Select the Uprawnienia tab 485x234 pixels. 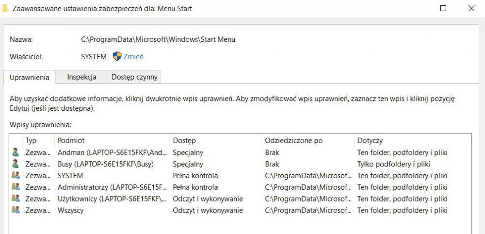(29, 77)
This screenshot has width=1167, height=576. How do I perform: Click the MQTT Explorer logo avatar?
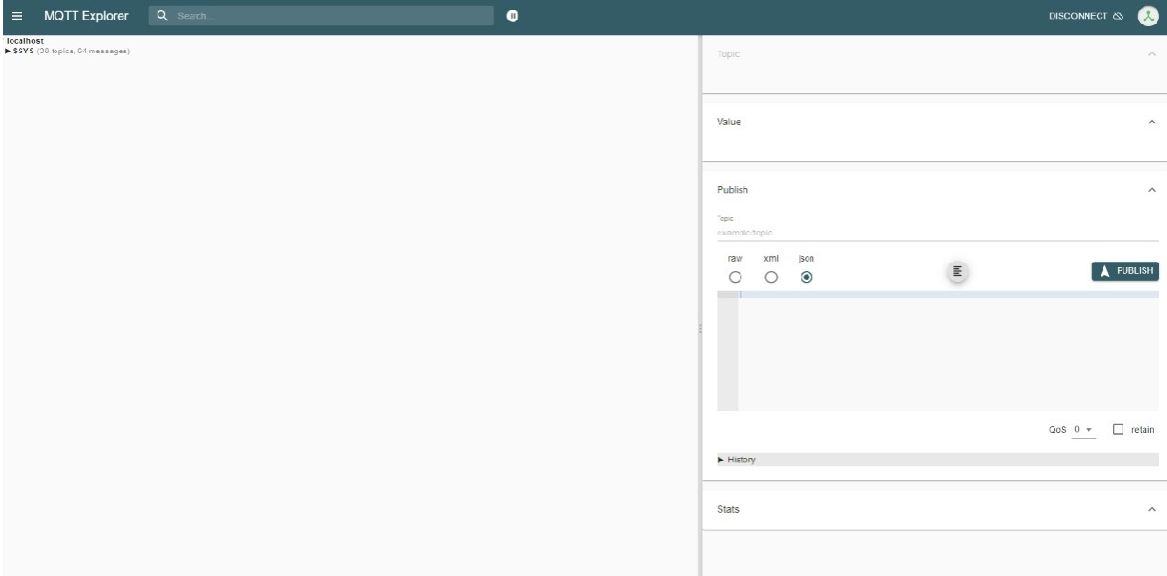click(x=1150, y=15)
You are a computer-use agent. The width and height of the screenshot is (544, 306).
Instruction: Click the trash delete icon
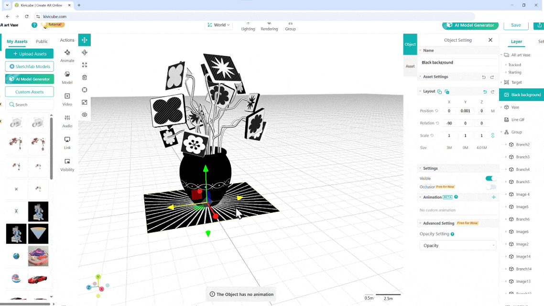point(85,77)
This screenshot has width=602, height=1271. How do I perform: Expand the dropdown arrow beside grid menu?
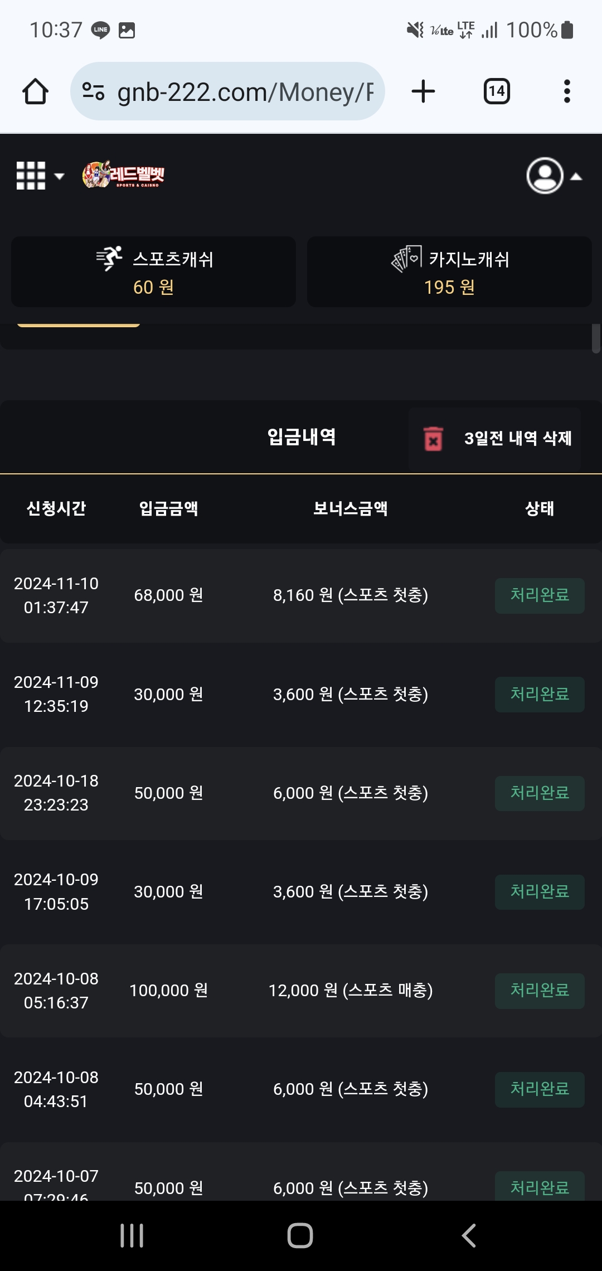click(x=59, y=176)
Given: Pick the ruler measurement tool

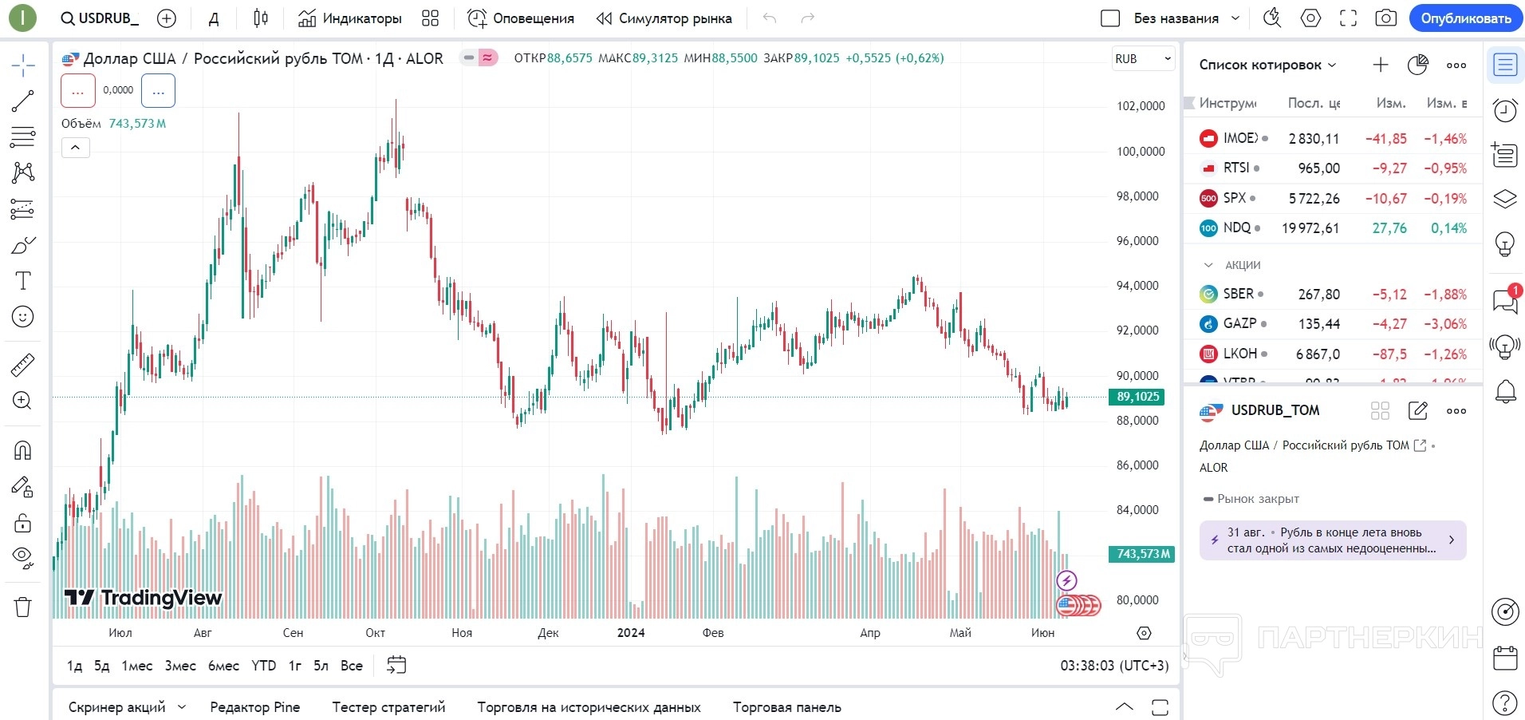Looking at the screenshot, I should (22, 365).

What to work on. The last line of the entries marks the end, and the line with "You are a computer-use" marks the start. Output exactly those two lines and every line between them, nothing else, with the pictures left out.

Output below.
You are a computer-use agent. The width and height of the screenshot is (544, 306).
Instruction: Click the trash delete icon
point(85,77)
This screenshot has width=602, height=1271. How do I perform: Expand the dropdown arrow beside grid menu?
click(x=59, y=176)
Given: Pick the ruler measurement tool

Looking at the screenshot, I should (22, 365).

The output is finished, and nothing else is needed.